La Moldavia continua a trovarsi in una situazione politica critica. A distanza di tre mesi dall’arresto per corruzione di uno dei leader storici del Parlamento, Vlad Filat, avvenuto il 15 ottobre, è ancora infruttuoso il tentativo di superare il ruolo degli oligarchi e dei gruppi di potere più consolidati.

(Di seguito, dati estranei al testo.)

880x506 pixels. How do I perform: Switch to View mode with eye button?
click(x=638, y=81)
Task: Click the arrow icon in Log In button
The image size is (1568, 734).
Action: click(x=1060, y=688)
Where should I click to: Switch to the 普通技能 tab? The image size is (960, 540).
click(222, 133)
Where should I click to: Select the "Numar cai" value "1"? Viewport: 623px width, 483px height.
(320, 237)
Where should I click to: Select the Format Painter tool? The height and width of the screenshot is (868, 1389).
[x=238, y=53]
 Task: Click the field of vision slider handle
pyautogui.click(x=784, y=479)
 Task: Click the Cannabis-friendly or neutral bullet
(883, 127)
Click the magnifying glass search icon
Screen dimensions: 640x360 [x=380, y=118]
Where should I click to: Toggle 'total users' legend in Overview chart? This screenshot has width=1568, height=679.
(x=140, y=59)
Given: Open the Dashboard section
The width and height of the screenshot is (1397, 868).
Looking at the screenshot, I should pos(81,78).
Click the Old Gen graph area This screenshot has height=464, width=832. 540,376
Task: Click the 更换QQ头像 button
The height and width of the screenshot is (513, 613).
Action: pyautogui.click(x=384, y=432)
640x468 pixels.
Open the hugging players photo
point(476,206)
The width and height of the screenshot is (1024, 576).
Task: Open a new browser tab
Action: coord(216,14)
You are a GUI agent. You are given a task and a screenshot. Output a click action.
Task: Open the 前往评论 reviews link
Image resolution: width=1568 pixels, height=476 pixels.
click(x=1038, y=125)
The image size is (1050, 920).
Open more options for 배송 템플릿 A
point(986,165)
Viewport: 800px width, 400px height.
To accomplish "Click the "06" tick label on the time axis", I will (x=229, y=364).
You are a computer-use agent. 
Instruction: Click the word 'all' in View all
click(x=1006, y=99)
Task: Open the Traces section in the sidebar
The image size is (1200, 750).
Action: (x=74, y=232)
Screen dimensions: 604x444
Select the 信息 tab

Ion Sturza, candidato premier con un programma pro-europeo orientato al contrasto della corruzione, si è presentato per la fiducia il 4 gennaio e ha trovato una Camera senza numero legale, con 47 deputati presenti su un totale di 101.

Il mese di dicembre era trascorso con grandi discussioni tra un’area di oligarchi e un’area politica ancora in formazione, entrambe trasversali nei partiti anche pro-europei, tanto produrre una scissione persino nel partito comunista (21 parlamentari, di cui 14 scissionisti pro-europei) e nel partito liberale, che ha visto il distacco di una formazione guidata dall’ex-primo ministro Iurie Leancă. Il 21 dicembre, il presidente moldavo Nicolae Timofti aveva attribuito l’incarico di primo ministro a Ion Sturza, che ha costituito una squadra di governo tecnico-politica indipendente da partiti e oligarchi.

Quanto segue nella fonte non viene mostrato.